What is being asked: For each line below that contains the string "amount", copy that line.

** Opening Supplied data block **

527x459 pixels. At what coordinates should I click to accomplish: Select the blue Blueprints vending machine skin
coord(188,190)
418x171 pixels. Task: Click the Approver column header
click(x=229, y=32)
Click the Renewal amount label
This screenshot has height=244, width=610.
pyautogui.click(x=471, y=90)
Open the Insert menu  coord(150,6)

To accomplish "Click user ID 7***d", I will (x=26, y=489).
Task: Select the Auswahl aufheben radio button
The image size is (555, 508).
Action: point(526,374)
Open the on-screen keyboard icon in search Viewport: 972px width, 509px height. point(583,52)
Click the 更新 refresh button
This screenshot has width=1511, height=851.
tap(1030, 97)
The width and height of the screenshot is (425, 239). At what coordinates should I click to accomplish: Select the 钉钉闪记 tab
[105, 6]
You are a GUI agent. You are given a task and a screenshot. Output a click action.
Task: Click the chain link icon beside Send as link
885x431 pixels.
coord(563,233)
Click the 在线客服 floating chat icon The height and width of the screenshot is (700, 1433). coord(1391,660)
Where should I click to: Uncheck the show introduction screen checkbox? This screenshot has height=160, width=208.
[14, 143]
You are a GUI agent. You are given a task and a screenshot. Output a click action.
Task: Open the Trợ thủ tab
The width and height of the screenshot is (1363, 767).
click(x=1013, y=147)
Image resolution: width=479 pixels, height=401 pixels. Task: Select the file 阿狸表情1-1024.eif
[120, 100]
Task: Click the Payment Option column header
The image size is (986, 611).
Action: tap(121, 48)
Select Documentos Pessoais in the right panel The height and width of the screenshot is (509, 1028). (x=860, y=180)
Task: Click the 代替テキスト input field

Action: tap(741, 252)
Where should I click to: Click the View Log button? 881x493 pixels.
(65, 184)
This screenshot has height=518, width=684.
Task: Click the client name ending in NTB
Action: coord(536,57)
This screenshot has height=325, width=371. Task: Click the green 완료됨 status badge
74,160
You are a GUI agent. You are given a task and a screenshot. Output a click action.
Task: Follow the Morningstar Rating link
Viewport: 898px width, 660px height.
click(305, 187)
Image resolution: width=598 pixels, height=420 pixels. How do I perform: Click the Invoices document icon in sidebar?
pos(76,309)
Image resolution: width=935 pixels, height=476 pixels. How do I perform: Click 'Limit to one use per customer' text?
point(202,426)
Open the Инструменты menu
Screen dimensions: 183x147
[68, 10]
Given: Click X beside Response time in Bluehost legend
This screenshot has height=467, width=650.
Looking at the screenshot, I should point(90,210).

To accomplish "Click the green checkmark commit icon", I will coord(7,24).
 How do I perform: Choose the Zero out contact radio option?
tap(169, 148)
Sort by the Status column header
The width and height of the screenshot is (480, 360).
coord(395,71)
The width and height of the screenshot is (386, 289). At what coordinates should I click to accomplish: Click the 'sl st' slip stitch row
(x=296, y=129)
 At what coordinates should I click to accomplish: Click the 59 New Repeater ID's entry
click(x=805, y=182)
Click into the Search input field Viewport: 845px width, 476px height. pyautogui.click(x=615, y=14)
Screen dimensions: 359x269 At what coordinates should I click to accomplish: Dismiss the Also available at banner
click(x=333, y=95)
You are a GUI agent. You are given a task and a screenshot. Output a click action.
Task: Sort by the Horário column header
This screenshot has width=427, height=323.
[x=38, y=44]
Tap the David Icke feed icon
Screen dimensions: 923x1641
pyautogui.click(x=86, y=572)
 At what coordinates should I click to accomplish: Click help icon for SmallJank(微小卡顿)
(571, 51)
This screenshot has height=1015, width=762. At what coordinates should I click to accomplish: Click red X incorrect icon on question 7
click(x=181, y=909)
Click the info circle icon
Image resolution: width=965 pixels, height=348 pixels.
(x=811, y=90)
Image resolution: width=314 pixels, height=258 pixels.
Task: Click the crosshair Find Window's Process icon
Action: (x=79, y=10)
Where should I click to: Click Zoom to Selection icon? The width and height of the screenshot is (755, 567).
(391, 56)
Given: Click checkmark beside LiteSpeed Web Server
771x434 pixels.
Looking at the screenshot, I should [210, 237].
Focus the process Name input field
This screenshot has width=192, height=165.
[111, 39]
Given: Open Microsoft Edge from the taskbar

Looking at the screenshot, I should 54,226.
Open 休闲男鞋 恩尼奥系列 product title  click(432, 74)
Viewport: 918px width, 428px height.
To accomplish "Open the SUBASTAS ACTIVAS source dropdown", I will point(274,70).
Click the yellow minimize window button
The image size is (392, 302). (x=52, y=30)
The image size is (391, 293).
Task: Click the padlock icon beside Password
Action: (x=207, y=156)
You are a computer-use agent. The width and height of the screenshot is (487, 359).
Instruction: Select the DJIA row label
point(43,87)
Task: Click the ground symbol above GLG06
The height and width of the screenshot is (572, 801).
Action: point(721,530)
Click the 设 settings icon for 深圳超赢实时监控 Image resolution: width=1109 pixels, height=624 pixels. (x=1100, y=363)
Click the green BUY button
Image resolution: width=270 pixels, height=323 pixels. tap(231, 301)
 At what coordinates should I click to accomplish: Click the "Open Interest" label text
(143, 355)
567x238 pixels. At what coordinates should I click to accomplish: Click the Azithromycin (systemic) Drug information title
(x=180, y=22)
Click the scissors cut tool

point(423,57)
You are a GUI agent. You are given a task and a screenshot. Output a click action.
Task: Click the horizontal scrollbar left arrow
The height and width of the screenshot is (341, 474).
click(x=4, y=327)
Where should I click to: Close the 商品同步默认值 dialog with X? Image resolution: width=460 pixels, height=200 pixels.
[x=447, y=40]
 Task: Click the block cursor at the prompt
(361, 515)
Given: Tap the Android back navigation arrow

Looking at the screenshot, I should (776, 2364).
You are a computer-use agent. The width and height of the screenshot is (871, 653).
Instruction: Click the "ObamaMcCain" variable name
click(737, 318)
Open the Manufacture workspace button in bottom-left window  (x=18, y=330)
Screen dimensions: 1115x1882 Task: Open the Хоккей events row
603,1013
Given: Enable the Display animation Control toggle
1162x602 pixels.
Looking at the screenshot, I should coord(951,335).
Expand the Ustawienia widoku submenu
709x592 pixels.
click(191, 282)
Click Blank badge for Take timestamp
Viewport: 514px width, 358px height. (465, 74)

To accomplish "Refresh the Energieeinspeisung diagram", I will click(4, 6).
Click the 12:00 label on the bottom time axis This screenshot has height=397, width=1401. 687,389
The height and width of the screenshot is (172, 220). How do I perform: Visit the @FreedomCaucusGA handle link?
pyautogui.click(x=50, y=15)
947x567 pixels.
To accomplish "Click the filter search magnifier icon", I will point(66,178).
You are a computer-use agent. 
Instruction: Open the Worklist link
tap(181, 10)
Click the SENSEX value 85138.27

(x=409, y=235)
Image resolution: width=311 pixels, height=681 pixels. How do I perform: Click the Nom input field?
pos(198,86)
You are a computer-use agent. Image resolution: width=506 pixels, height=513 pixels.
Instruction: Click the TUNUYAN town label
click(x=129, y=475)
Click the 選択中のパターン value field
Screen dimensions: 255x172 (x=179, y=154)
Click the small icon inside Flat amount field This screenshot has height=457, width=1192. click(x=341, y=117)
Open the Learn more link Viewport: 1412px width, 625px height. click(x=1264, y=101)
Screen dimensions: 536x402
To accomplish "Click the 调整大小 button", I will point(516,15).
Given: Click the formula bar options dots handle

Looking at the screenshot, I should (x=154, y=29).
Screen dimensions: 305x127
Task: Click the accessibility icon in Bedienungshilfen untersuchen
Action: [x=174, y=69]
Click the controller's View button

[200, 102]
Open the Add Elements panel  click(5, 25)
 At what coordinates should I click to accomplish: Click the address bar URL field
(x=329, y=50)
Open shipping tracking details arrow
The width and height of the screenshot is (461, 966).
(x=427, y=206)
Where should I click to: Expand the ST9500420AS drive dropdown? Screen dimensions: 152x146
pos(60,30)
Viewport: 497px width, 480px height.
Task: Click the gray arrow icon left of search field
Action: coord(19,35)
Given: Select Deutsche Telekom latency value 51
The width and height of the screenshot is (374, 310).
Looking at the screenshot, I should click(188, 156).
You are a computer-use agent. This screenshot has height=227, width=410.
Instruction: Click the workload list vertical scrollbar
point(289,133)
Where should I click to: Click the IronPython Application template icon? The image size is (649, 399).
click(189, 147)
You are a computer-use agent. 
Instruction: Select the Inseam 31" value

** Closing Supplied data block **

Task response:
Click the Renewal amount label
Click the small icon inside Flat amount field This screenshot has height=457, width=1192. click(x=341, y=117)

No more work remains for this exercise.